I was born smiling. I don't know if there is a gene for happiness but I think I have it. On the rare occasion how I feel affects how I am feeling. Like my father and his father, I am a 110 volt person plugged into 220. In my early 20’s my boss asked a mutual friend what was with me. He went on to say that everybody else has one or maybe two interests which might be a hobby or craft but “LL” can’t be happy unless he’s got six. It was true. Science is just half of me. I loved making fine musical instruments, lens grinding and camera making, and my father taught me everything from electronics to rebuilding a small aircraft for certification....

I have no regrets over the genetic soup that turned into me. I honestly wonder if I would have been the hyperactive dynamo, and the kind person I am. (blush) CFers are born with built in pathos. If God and I could sit and discuss reliving my life without CF, I don’t think I’d immediately jump at saying yes. It isn’t that simple when you have it. That’s an argument.

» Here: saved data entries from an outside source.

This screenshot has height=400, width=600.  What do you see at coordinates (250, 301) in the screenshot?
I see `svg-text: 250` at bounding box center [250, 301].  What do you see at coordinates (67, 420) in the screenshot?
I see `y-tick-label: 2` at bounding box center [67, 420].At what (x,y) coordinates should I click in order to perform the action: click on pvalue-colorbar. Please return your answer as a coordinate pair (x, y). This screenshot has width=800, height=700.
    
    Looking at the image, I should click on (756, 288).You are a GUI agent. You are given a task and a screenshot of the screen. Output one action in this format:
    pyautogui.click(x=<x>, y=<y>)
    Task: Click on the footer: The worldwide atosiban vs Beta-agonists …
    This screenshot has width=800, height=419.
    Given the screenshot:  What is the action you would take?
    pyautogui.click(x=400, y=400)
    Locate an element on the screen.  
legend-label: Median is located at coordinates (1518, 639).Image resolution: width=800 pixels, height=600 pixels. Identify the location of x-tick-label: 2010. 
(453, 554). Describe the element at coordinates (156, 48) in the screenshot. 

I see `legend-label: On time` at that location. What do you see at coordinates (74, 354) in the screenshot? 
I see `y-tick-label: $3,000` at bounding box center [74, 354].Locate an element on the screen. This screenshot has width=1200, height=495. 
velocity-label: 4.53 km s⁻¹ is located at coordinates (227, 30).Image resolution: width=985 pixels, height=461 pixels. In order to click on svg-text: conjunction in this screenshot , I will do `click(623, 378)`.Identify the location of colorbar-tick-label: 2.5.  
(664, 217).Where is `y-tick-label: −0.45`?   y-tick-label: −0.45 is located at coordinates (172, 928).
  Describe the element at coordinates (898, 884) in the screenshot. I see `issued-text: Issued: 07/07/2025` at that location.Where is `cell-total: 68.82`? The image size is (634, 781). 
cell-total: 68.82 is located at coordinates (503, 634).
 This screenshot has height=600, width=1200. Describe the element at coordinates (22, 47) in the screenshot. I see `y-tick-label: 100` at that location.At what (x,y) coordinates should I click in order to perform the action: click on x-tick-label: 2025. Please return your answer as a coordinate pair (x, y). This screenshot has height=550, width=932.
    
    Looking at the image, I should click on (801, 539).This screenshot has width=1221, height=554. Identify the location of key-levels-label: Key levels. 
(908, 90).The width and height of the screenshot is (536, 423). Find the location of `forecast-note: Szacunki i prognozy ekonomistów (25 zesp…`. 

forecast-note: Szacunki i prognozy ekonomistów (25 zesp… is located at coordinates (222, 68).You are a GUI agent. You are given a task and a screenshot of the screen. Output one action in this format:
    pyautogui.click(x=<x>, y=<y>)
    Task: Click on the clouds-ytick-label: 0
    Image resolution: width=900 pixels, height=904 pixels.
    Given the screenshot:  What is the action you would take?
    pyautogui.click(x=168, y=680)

As parents of 2 lovely children, this new baby will not disappoint. She will love and be loved. CF will be a part of her and if you’re smart, you won’t treat her any different than her siblings, excepting that she’s a girl. As every late diagnosed CFer will agree, escaping the label of CF opened what would have been close to lock down, if mom and dad had a name like CF to panic over.

I remain optimistic that CF will be fully arrested in most people within a very few years. We are all Guinea pigs at the tiny population we represent. Genetic drugs have landed in our laps first. Considering that the food fad in labeling now is “No GMO” we blindly rush in to take drugs that modify us genetically. We are GMO’s, or potentially cured by becoming one.

You really have played out the complete potential life of your embryo/fetus. Somebody might have raised the issue of worrying about elder care for CF. If the present is any indicator of the future, there will be problems if she isn’t able to work a reasonably full lifetime at a decent job. Any poor person unlucky enough to just hit the minimums for Medicare, SS Disability or some sorry excuse like Medicaid or state paid disability will most likely die from medical neglect.

The CFF assures no patient goes without needed medicine but their model is changing. They may have invested in curing, or arresting the progression of CF. Like the deinstitutionalized chronically ill, once the doors closed, the funding went away. The now free patients are relegated to boarding homes or sharing living quarters with family or friends. They are way below poverty level and their safety net is a clown umbrella.

Whatever decision you make, my heart goes out to you,

LL

 

[humphrey711]

Hi Lexi,
I just tried to send you a message. Please let me know if you received it. Good luck with your decision.